## Required action
From the entries that follow, report every line in which "number" occurs.

Stored records
#####
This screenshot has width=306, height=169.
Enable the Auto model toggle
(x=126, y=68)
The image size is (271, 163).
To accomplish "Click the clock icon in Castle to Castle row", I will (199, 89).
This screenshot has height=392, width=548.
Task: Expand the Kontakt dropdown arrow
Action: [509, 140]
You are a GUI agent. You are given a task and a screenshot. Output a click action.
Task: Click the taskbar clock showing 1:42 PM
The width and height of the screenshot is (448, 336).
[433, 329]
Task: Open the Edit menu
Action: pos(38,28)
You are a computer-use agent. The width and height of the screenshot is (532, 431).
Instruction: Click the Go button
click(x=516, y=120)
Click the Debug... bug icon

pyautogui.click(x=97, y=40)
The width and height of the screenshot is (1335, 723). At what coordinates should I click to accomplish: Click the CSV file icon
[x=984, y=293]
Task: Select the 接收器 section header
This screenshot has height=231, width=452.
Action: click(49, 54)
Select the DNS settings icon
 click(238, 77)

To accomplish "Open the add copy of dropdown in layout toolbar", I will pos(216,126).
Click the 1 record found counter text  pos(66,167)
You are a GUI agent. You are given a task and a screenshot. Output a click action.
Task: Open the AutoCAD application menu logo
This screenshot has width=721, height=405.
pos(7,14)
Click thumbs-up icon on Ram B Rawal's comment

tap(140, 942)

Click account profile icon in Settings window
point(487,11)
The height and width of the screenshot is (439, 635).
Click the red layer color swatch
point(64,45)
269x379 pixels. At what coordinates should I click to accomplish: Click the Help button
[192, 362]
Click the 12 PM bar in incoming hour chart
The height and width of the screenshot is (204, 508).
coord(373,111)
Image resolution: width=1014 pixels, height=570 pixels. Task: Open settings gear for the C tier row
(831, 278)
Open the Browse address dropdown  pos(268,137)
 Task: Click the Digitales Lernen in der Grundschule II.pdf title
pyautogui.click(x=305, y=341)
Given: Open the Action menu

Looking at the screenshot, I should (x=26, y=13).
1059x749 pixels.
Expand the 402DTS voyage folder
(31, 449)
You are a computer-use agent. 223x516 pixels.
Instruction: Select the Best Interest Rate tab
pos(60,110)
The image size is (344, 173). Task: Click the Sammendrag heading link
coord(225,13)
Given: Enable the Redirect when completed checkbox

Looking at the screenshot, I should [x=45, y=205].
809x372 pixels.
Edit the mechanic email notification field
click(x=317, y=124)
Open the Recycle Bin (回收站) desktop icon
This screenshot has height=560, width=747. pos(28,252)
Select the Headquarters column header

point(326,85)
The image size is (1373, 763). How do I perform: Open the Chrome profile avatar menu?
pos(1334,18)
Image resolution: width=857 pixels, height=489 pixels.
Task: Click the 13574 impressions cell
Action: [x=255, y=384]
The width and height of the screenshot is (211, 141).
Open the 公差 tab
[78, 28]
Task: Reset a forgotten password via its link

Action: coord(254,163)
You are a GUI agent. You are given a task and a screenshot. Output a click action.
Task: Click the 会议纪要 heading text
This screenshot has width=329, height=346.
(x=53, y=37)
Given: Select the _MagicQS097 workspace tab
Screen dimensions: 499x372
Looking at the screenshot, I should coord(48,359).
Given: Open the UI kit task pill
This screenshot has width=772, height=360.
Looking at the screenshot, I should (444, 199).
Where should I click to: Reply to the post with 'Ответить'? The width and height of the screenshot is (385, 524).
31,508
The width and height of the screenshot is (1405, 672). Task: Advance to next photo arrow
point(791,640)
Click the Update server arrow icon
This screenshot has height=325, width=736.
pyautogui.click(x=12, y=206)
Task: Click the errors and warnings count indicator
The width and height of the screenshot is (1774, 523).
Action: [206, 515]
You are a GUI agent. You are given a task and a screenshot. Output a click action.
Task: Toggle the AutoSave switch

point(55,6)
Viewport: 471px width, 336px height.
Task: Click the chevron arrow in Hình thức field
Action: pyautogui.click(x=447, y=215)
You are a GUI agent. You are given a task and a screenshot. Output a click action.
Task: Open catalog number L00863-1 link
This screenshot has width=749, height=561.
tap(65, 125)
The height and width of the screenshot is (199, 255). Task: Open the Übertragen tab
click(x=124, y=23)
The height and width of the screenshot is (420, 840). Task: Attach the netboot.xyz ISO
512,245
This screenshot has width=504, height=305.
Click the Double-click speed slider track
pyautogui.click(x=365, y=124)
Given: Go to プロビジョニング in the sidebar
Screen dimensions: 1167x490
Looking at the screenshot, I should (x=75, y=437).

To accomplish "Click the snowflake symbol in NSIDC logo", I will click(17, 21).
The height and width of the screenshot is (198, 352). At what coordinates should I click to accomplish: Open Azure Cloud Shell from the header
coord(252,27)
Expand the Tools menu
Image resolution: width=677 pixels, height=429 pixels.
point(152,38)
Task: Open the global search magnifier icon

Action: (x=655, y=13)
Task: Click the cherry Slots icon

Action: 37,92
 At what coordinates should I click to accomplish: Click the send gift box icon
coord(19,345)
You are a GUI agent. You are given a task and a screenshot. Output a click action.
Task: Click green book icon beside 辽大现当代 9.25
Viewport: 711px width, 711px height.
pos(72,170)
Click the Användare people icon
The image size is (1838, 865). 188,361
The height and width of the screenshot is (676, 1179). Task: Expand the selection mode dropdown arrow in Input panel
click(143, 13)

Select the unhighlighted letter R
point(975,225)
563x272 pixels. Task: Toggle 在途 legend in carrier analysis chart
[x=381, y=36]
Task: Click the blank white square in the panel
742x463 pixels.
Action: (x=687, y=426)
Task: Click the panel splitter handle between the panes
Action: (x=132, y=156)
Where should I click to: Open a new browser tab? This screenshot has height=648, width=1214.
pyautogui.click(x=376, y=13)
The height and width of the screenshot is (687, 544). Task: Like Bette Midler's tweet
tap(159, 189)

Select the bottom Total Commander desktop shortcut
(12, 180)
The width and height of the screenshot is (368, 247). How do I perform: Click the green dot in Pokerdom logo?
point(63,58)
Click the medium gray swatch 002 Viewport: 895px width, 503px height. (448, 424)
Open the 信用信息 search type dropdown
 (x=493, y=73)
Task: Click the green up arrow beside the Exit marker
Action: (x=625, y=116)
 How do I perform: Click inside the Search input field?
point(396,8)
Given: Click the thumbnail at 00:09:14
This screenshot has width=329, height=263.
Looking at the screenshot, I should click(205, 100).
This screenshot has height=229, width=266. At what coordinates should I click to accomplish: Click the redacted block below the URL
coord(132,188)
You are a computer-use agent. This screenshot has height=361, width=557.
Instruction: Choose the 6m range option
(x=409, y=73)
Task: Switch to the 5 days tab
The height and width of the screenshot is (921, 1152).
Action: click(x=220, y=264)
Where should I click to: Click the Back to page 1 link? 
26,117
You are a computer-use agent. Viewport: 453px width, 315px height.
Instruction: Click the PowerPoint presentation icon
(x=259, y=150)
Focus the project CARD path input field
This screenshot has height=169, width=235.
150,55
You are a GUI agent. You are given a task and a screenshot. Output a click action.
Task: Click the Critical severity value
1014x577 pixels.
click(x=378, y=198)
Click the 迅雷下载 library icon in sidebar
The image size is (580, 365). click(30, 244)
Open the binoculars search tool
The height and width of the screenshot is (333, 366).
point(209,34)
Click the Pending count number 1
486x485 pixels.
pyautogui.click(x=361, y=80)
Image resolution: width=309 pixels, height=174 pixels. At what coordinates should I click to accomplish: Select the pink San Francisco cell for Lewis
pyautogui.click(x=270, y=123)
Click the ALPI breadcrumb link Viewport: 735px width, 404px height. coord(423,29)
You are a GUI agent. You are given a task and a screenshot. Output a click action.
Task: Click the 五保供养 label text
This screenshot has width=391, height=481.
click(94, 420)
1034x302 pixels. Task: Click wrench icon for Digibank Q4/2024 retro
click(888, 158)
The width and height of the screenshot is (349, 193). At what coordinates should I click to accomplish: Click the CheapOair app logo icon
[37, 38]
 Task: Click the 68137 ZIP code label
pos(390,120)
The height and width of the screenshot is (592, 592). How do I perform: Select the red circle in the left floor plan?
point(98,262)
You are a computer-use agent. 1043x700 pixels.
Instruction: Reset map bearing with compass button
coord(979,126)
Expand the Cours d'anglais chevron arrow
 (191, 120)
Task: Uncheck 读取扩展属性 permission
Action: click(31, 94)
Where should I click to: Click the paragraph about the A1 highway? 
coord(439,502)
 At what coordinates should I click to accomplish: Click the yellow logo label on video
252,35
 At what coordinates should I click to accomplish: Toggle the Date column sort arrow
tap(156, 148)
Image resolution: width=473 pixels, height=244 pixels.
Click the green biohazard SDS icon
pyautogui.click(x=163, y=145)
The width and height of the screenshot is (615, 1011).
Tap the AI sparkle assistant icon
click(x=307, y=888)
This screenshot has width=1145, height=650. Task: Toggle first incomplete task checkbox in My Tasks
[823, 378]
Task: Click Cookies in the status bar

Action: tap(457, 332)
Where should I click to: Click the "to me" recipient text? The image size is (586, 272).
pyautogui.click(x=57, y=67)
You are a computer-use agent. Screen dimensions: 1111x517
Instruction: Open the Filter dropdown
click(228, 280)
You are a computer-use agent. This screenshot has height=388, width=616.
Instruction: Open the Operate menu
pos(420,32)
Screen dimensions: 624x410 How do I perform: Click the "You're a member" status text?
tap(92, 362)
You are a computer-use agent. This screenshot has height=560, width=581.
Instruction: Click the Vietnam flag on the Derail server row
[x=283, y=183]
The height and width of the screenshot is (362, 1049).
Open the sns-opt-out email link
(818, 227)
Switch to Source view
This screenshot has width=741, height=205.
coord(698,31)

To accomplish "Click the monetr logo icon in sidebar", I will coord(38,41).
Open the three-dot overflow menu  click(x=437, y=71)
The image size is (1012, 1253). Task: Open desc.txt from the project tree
#####
## Exercise solution
Task: Open catalog number L00863-1 link
Click the Pending count number 1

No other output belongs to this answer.